__Task requirements__
Return the lines below exactly, from the first one through the line that has "The width and". Leave out everything after it.

○ ○ ○ ○ ○

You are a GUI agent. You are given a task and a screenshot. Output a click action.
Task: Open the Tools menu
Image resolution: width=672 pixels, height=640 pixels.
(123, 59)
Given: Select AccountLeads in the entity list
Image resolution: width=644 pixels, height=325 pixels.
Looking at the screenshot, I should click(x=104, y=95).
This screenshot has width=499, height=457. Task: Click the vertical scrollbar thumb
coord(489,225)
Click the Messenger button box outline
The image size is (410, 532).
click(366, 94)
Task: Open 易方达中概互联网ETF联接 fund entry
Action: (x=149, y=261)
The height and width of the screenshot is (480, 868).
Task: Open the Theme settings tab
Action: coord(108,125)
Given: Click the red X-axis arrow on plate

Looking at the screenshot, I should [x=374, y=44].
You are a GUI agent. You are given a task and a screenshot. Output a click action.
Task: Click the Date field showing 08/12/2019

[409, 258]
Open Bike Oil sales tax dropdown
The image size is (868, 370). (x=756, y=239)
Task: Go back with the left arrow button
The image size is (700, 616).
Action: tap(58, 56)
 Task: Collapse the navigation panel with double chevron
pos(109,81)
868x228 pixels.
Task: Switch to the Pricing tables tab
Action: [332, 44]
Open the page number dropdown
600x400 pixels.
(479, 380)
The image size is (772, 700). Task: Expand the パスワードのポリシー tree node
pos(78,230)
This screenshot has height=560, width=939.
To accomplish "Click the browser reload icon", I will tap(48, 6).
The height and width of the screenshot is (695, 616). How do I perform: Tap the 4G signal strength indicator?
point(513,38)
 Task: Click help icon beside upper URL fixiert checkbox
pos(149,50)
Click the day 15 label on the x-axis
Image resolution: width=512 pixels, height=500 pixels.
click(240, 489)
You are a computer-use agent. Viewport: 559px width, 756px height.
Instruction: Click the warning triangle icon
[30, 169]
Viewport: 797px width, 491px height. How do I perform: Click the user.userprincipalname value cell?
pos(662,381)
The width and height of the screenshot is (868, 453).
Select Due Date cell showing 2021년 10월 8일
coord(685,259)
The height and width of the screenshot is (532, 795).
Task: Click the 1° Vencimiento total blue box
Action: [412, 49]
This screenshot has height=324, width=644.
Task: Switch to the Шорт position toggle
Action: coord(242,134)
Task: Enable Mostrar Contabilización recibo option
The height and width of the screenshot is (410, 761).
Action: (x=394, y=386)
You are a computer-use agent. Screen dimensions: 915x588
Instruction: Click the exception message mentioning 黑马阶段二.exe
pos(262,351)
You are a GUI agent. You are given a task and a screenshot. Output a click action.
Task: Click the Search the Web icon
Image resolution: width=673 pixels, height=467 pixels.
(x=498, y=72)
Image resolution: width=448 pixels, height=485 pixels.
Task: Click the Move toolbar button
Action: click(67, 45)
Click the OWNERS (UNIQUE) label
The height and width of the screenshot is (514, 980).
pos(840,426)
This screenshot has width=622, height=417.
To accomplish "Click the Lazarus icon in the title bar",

○ ○ ○ ○ ○

__Solution to the exercise__
You are a GUI agent. You are given a task and a screenshot. Output a click action.
Task: Open the Tools menu
Image resolution: width=672 pixels, height=640 pixels.
(123, 59)
Given: Select AccountLeads in the entity list
Image resolution: width=644 pixels, height=325 pixels.
Looking at the screenshot, I should click(x=104, y=95).
This screenshot has width=499, height=457. Task: Click the vertical scrollbar thumb
coord(489,225)
Click the Messenger button box outline
The image size is (410, 532).
click(366, 94)
Task: Open 易方达中概互联网ETF联接 fund entry
Action: (x=149, y=261)
The height and width of the screenshot is (480, 868).
Task: Open the Theme settings tab
Action: coord(108,125)
Given: Click the red X-axis arrow on plate

Looking at the screenshot, I should [x=374, y=44].
You are a GUI agent. You are given a task and a screenshot. Output a click action.
Task: Click the Date field showing 08/12/2019

[409, 258]
Open Bike Oil sales tax dropdown
The image size is (868, 370). (x=756, y=239)
Task: Go back with the left arrow button
The image size is (700, 616).
Action: tap(58, 56)
 Task: Collapse the navigation panel with double chevron
pos(109,81)
868x228 pixels.
Task: Switch to the Pricing tables tab
Action: [332, 44]
Open the page number dropdown
600x400 pixels.
(479, 380)
The image size is (772, 700). Task: Expand the パスワードのポリシー tree node
pos(78,230)
This screenshot has height=560, width=939.
To accomplish "Click the browser reload icon", I will tap(48, 6).
The height and width of the screenshot is (695, 616). How do I perform: Tap the 4G signal strength indicator?
point(513,38)
 Task: Click help icon beside upper URL fixiert checkbox
pos(149,50)
Click the day 15 label on the x-axis
Image resolution: width=512 pixels, height=500 pixels.
click(240, 489)
You are a computer-use agent. Viewport: 559px width, 756px height.
Instruction: Click the warning triangle icon
[30, 169]
Viewport: 797px width, 491px height. How do I perform: Click the user.userprincipalname value cell?
pos(662,381)
The width and height of the screenshot is (868, 453).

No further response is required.